Task brief » Copy out the records below with "sidebar tab" changed to "side panel tab" and nothing else altered. Leave out the pictures.
Begin Records to use
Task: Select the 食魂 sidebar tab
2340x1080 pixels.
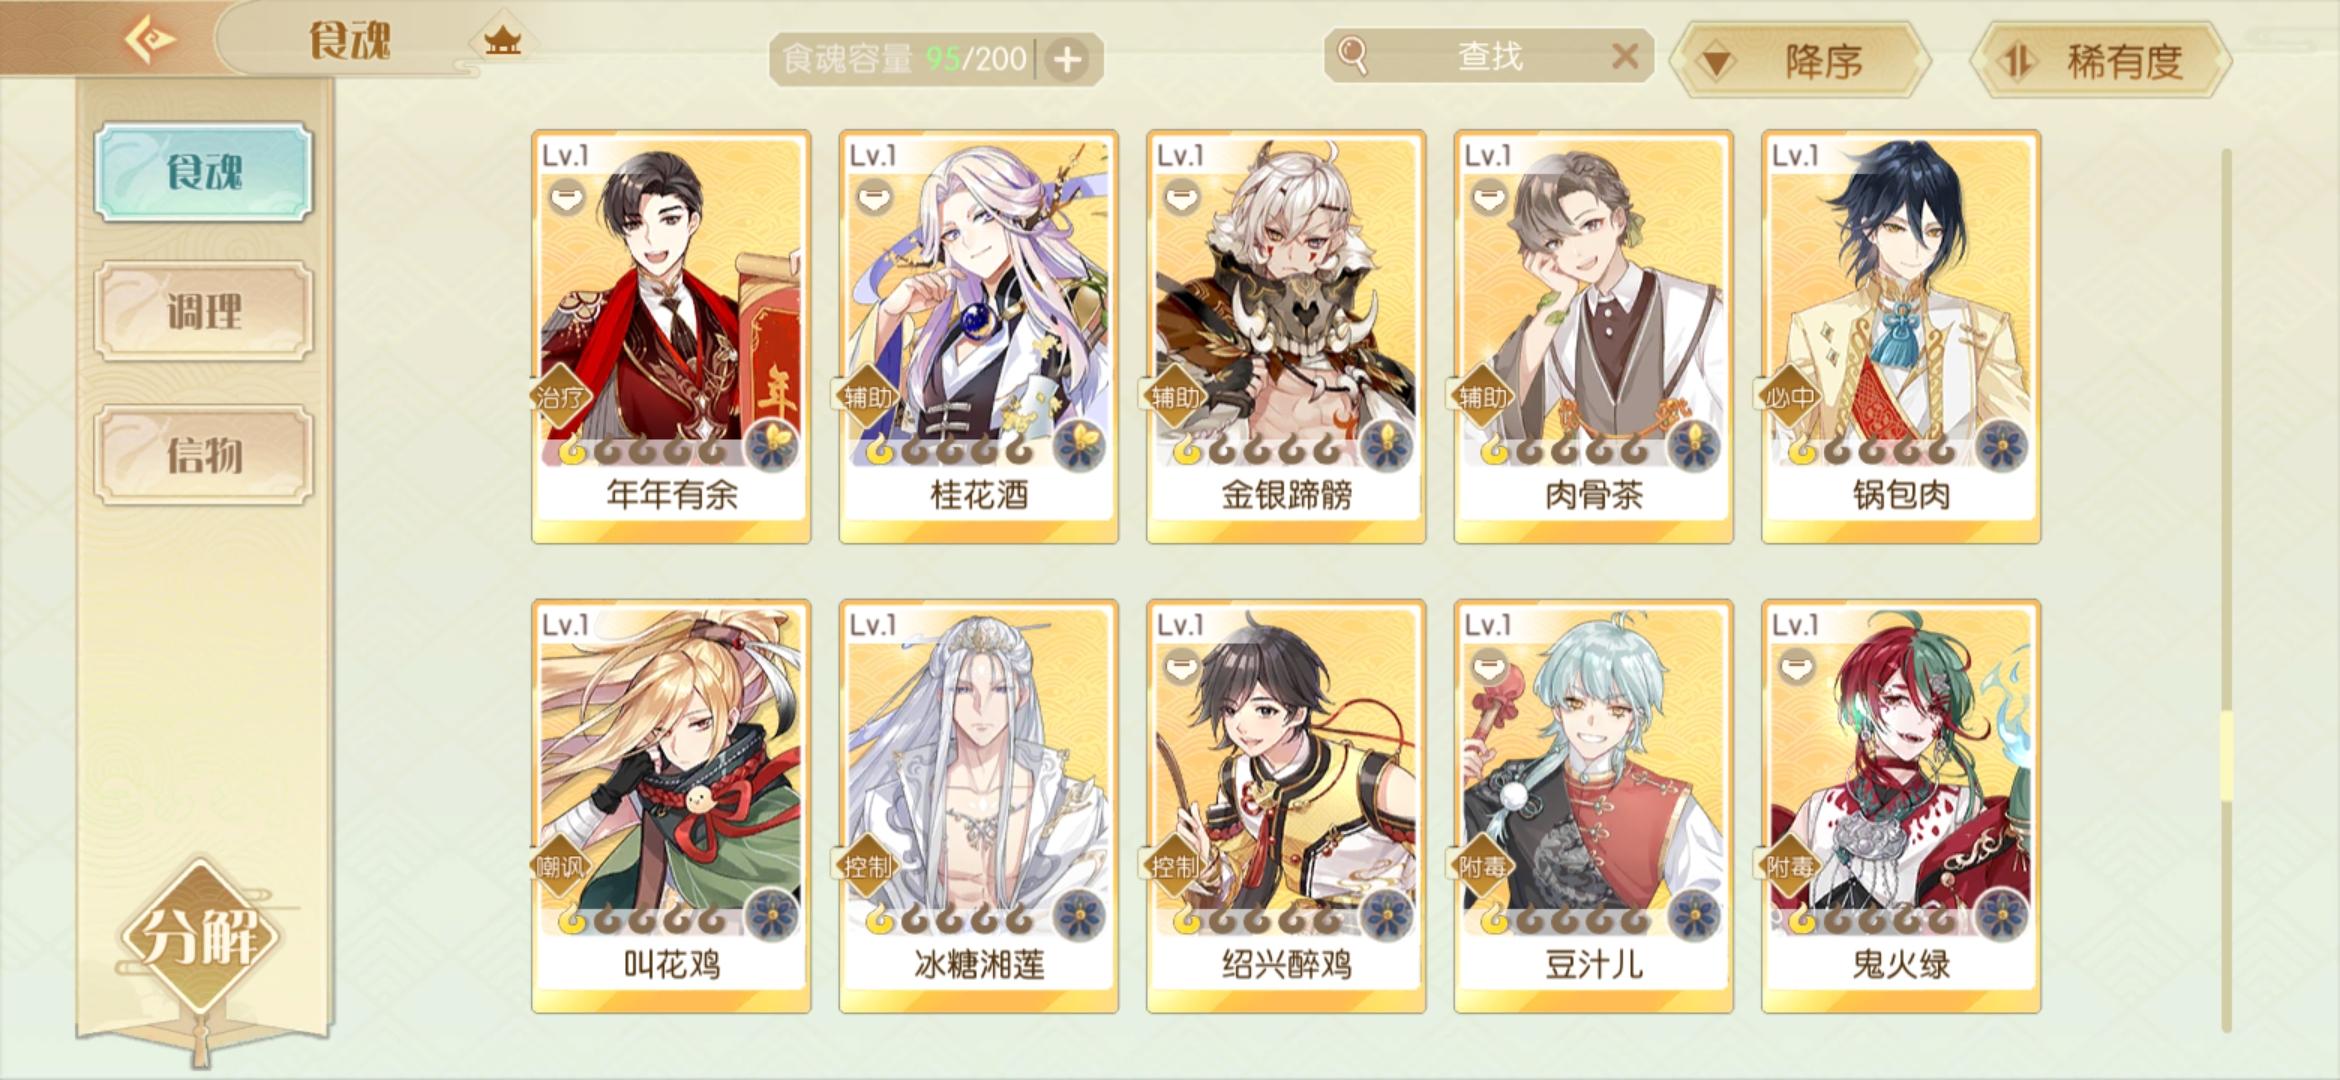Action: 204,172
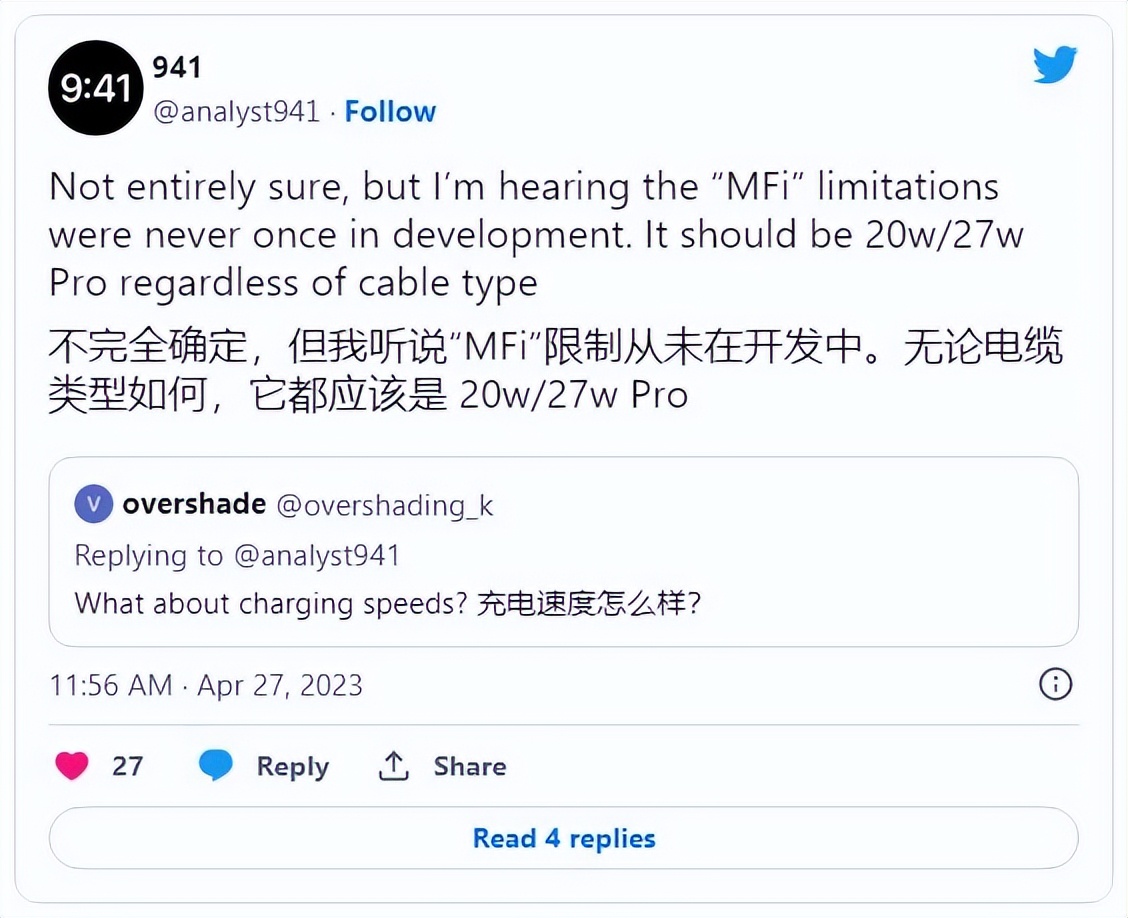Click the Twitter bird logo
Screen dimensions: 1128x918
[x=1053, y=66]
End Records to use
Response to the task »
Task: Select the 食魂 side panel tab
2340x1080 pixels.
Action: 204,172
Click the Twitter bird logo
Screen dimensions: 1128x918
[x=1053, y=66]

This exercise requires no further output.